**Task to carry out**
Beginning with the line that contains "My Wishlist (47, 1140)", reproduce the remaining lines of the material exactly, up to and including the last one, but no pictures.

────────

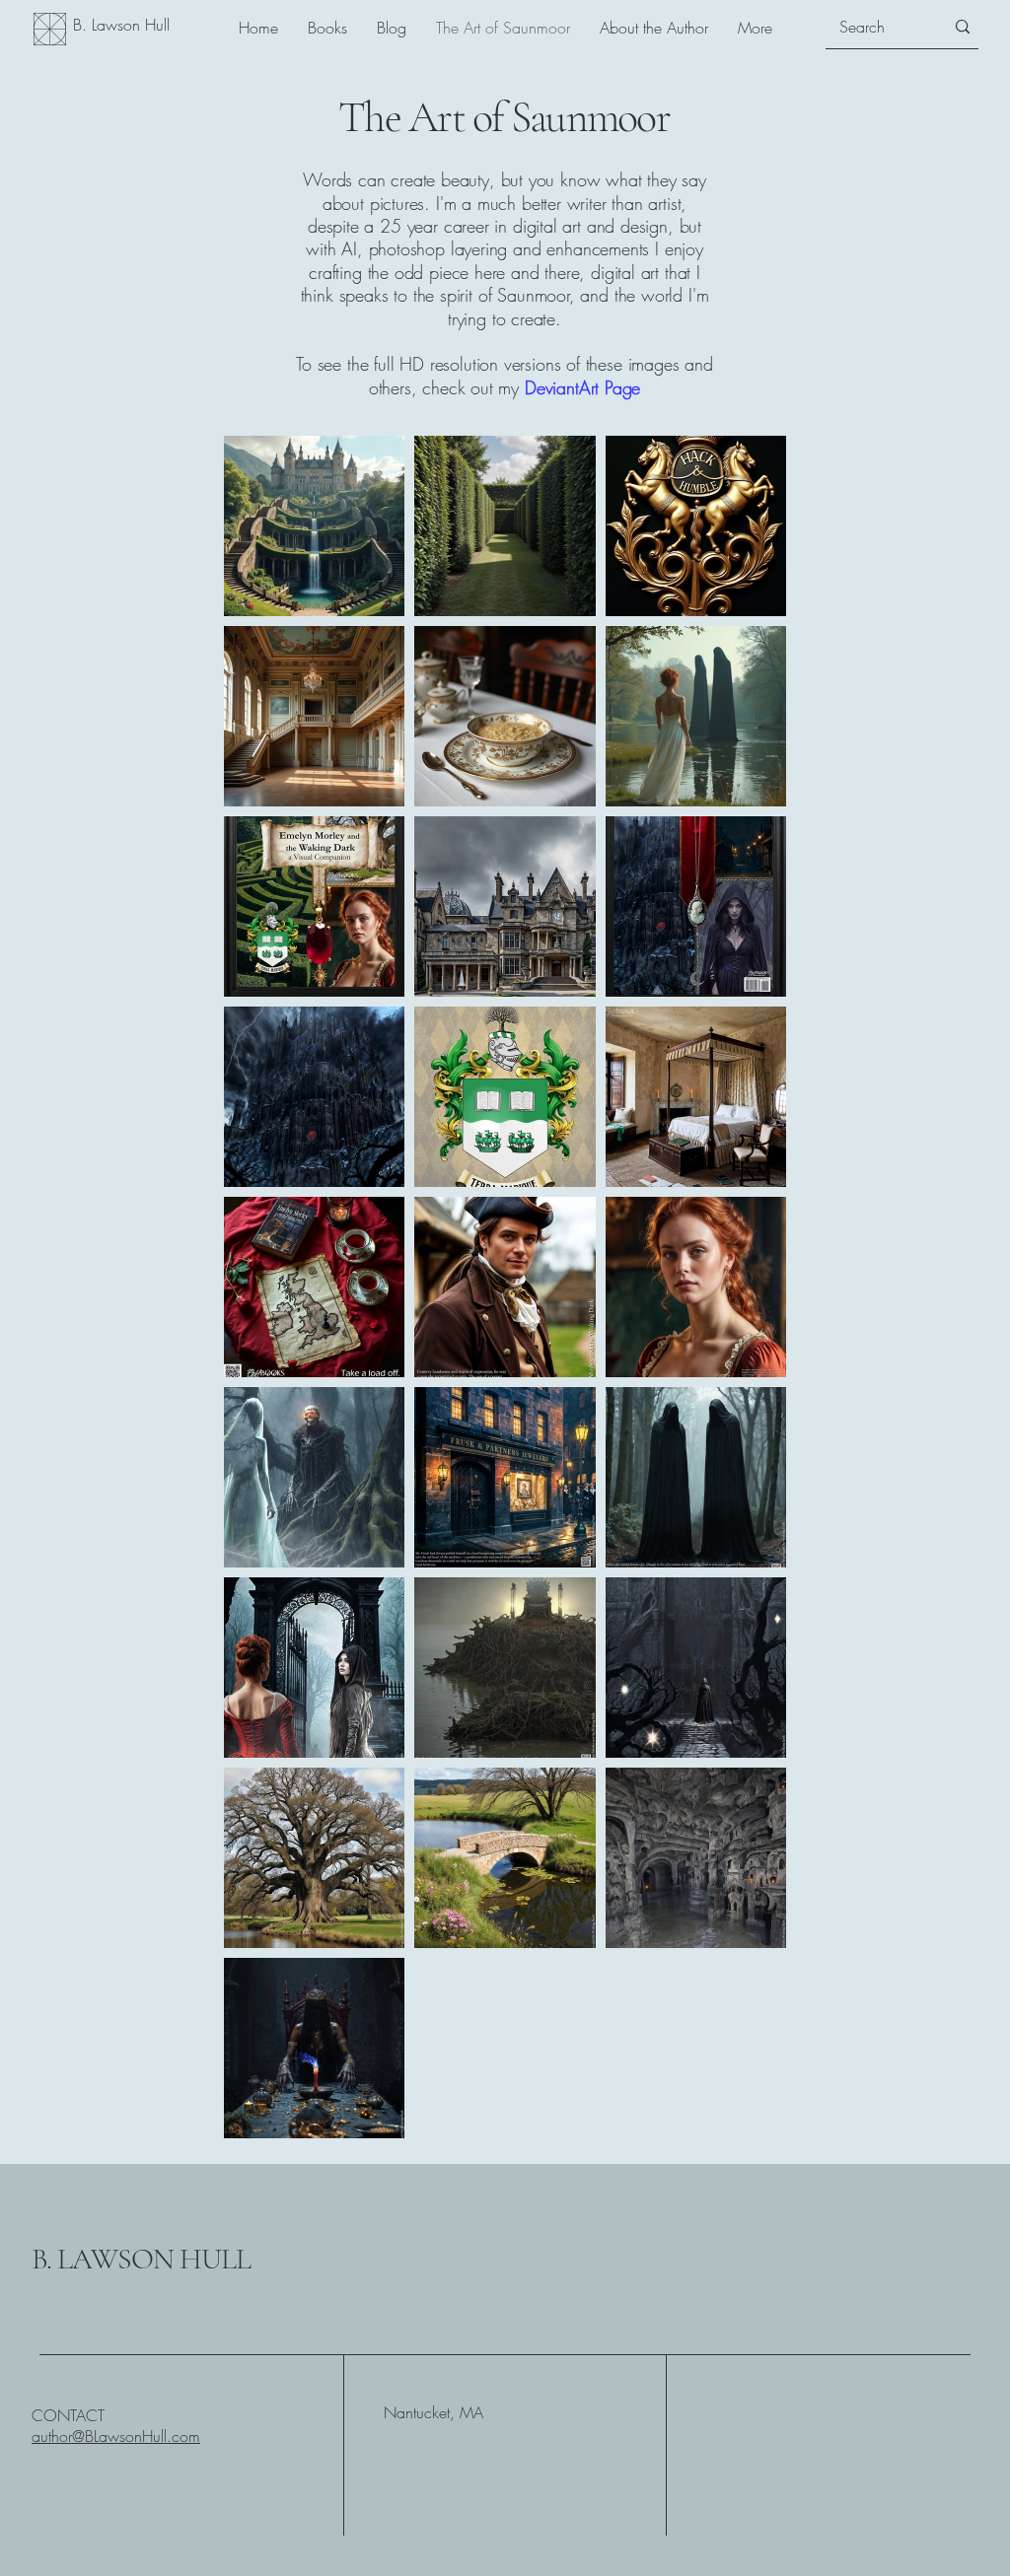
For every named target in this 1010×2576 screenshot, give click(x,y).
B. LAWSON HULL (141, 2259)
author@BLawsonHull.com (116, 2436)
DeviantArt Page (582, 387)
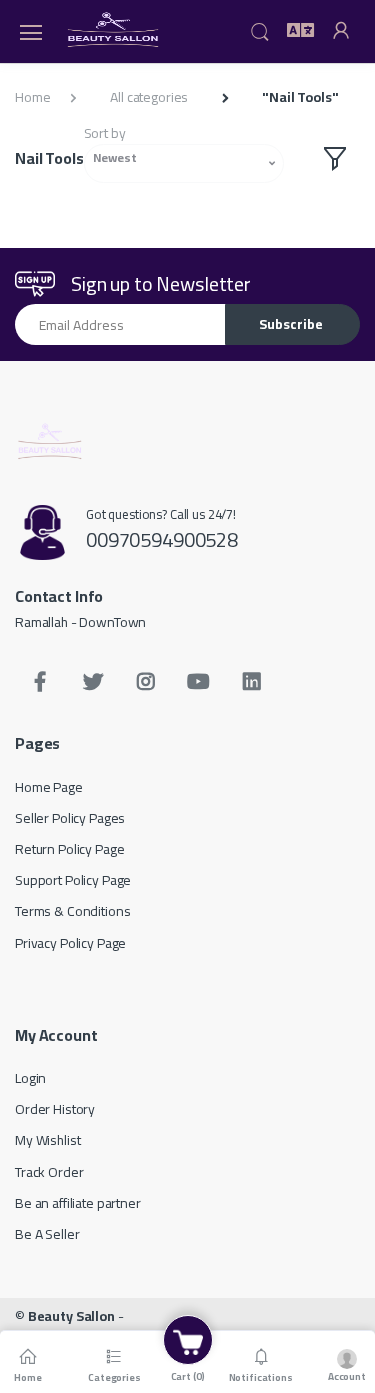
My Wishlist (47, 1140)
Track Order (49, 1172)
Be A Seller (47, 1234)
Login (30, 1078)
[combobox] (184, 163)
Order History (55, 1109)
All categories (149, 97)
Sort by (105, 133)
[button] (260, 30)
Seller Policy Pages (70, 818)
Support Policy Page (73, 880)
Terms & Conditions (72, 911)
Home (32, 97)
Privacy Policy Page (70, 943)
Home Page (49, 787)
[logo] (114, 31)
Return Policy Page (69, 849)
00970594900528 (162, 539)
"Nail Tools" (300, 97)
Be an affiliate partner (78, 1203)
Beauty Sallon (71, 1316)
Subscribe (291, 324)
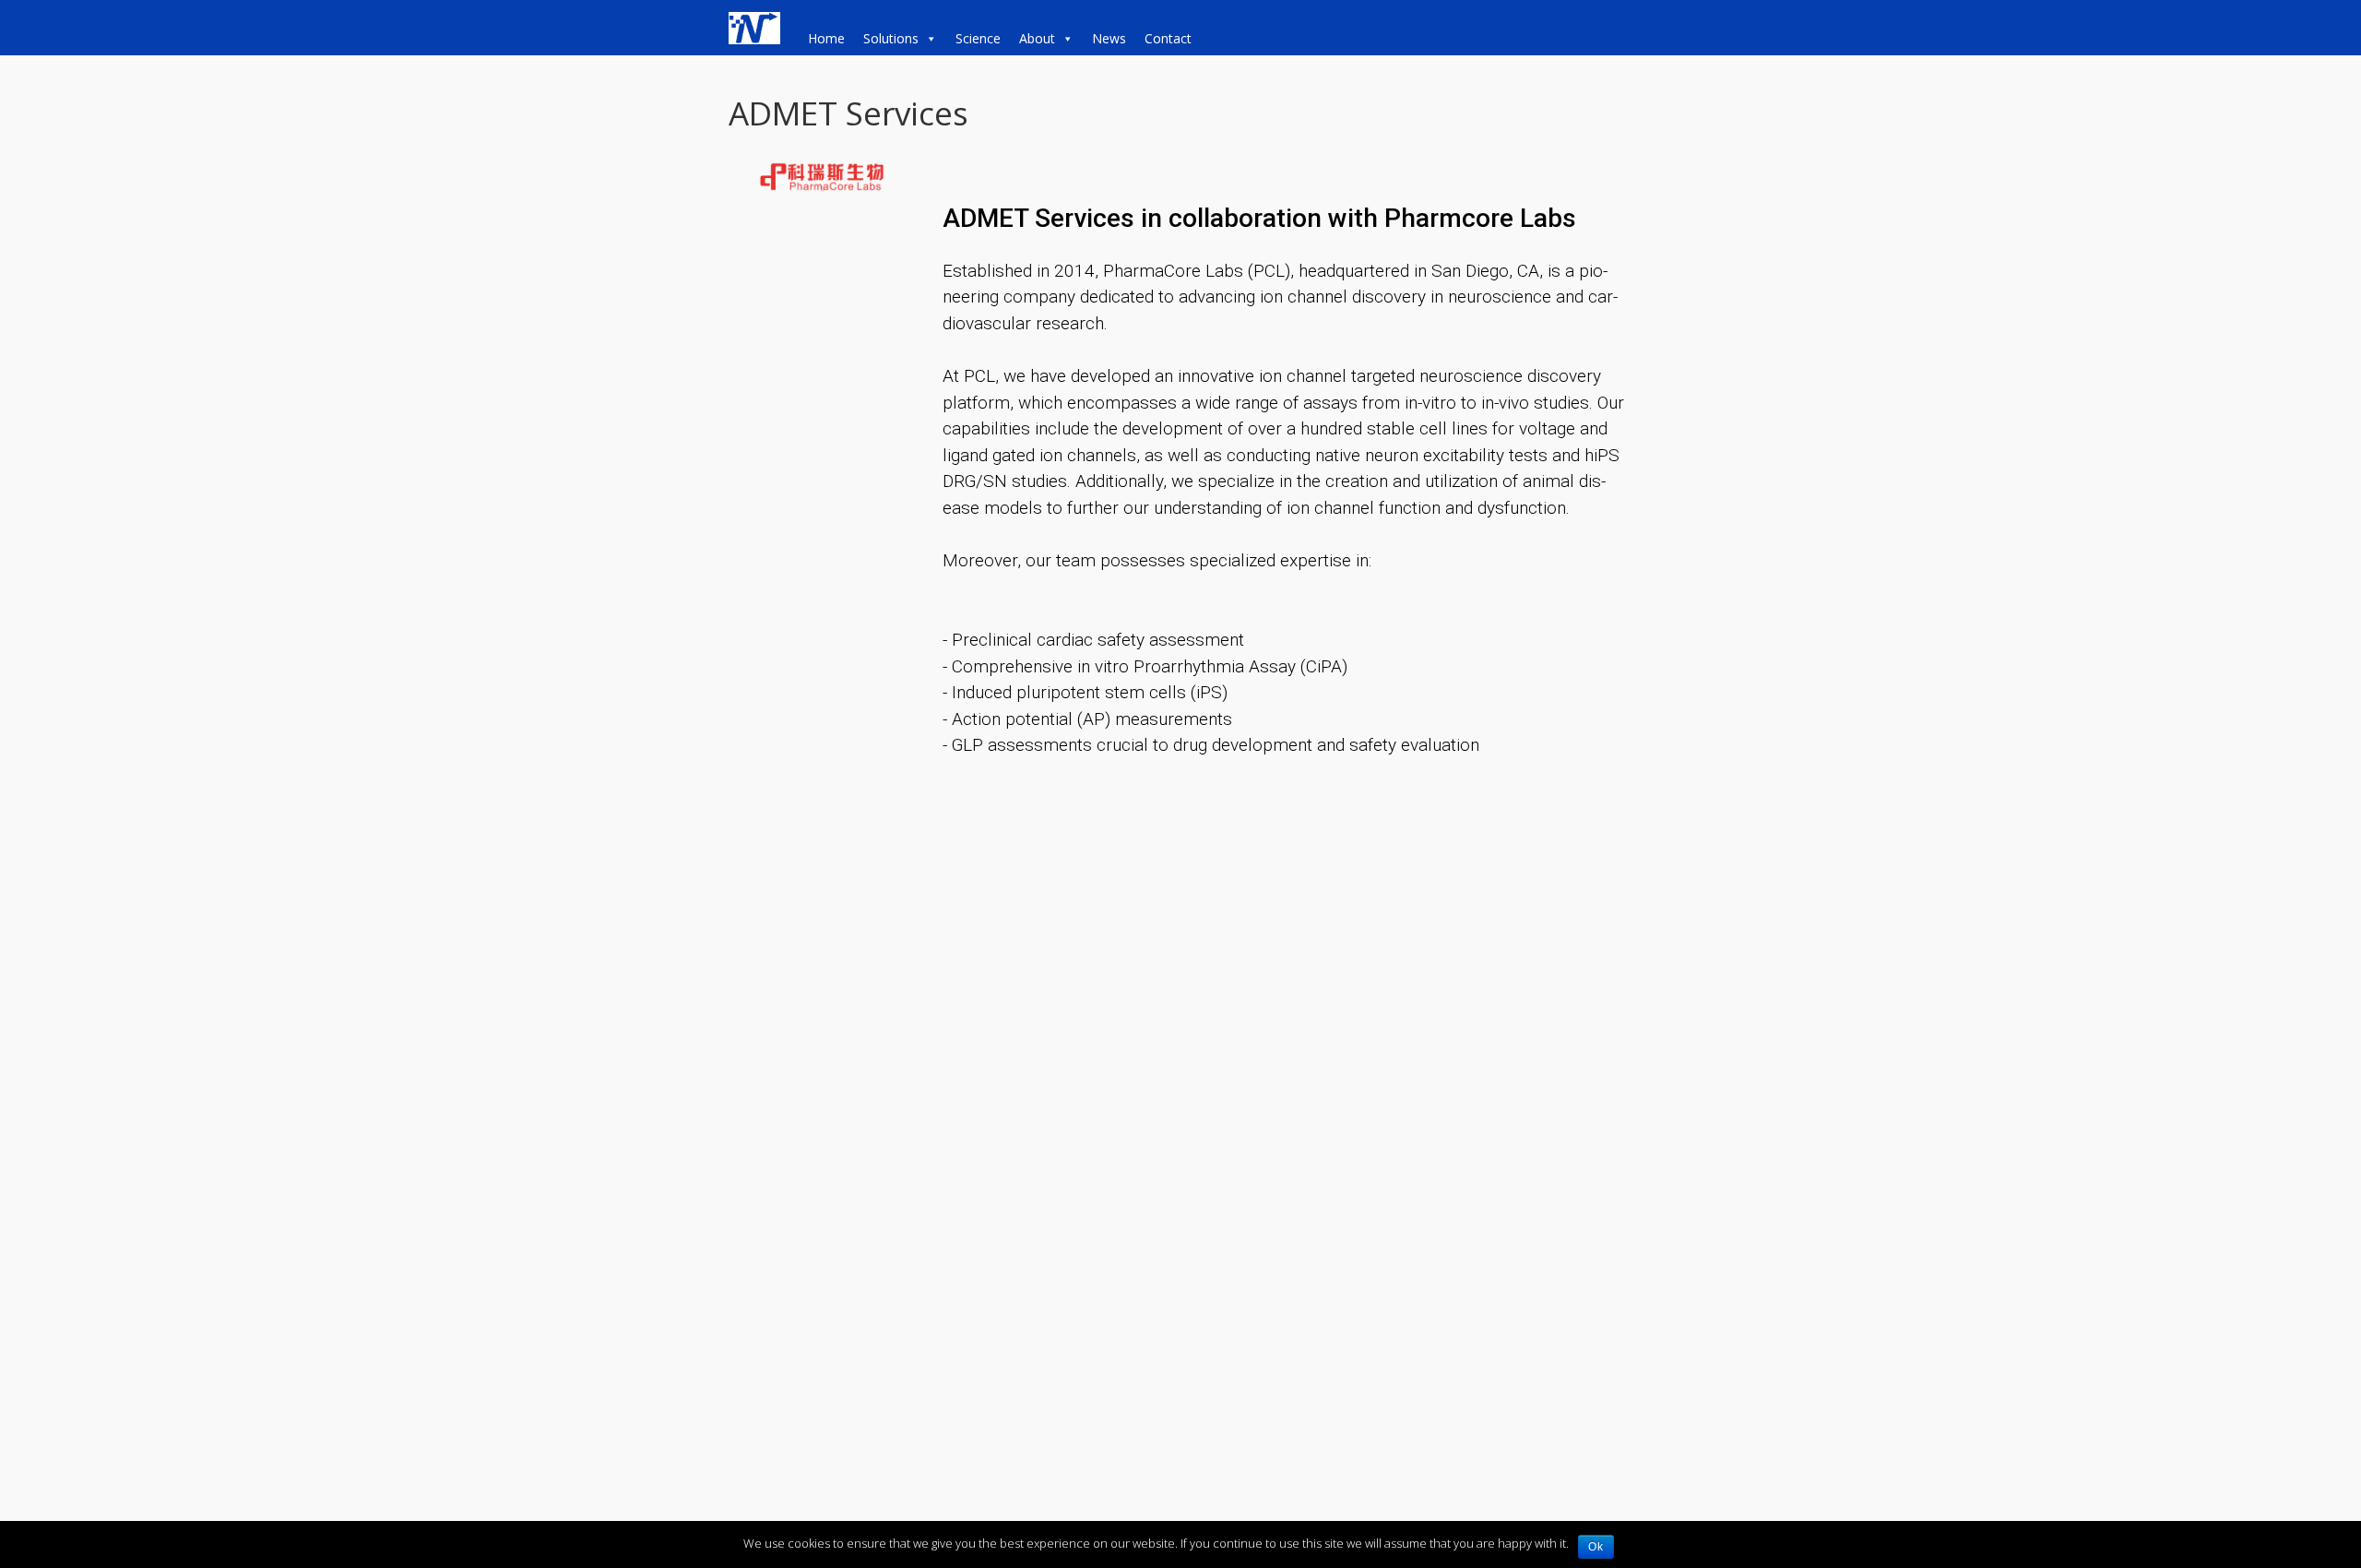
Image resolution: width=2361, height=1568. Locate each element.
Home (826, 38)
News (1109, 38)
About (1037, 38)
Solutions (891, 38)
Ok (1596, 1546)
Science (978, 38)
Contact (1168, 38)
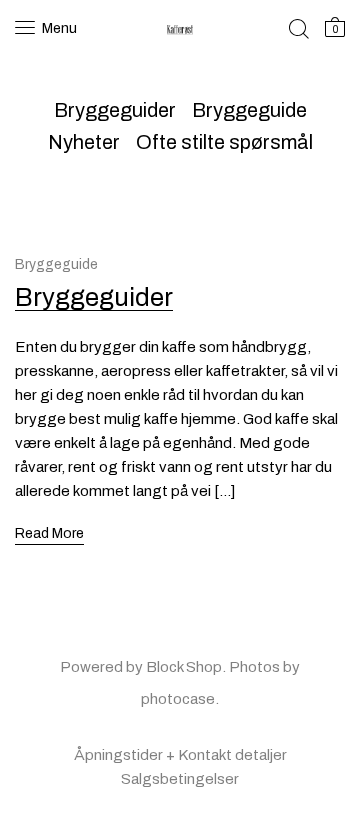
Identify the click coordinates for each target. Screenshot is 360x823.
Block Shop (184, 667)
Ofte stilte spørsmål (224, 142)
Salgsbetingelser (180, 779)
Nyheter (84, 142)
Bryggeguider (115, 110)
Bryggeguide (249, 110)
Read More (49, 533)
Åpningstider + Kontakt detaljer (180, 755)
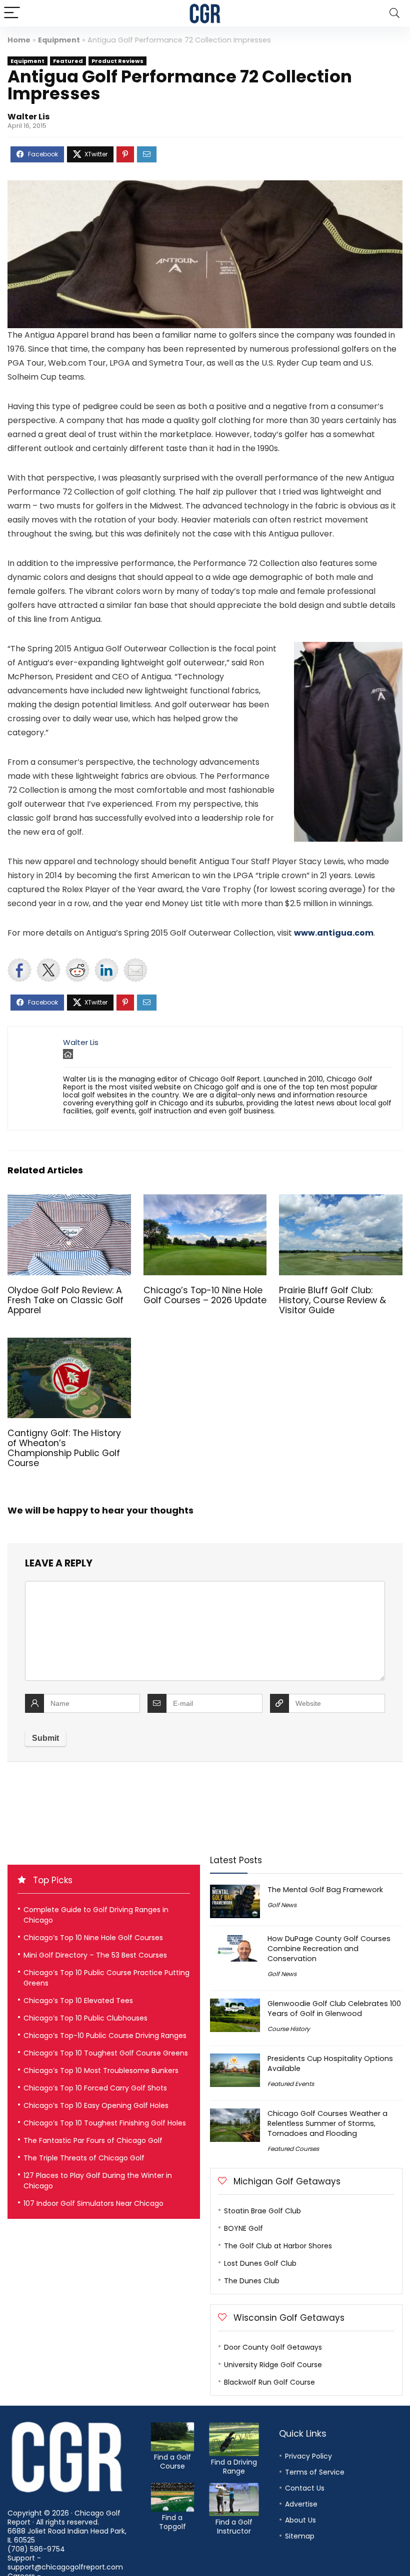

────────

**Exercise output**
My Wishlist (47, 1140)
Track Order (49, 1172)
Be A Seller (47, 1234)
Login (30, 1078)
[combobox] (184, 163)
Order History (55, 1109)
All categories (149, 97)
Sort by (105, 133)
[button] (260, 30)
Seller Policy Pages (70, 818)
Support Policy Page (73, 880)
Terms & Conditions (72, 911)
Home (32, 97)
Privacy Policy Page (70, 943)
Home Page (49, 787)
[logo] (114, 31)
Return Policy Page (69, 849)
00970594900528 (162, 539)
"Nail Tools" (300, 97)
Be an affiliate partner (78, 1203)
Beauty Sallon (71, 1316)
Subscribe (291, 324)
Image resolution: width=2361, height=1568. Locate each element.
Home (826, 38)
News (1109, 38)
About (1037, 38)
Solutions (891, 38)
Ok (1596, 1546)
Science (978, 38)
Contact (1168, 38)
Identify the click coordinates for each target. Screenshot is 360x823.
Block Shop (184, 667)
Ofte stilte spørsmål (224, 142)
Salgsbetingelser (180, 779)
Nyheter (84, 142)
Bryggeguider (115, 110)
Bryggeguide (249, 110)
Read More (49, 533)
Åpningstider + Kontakt detaljer (180, 755)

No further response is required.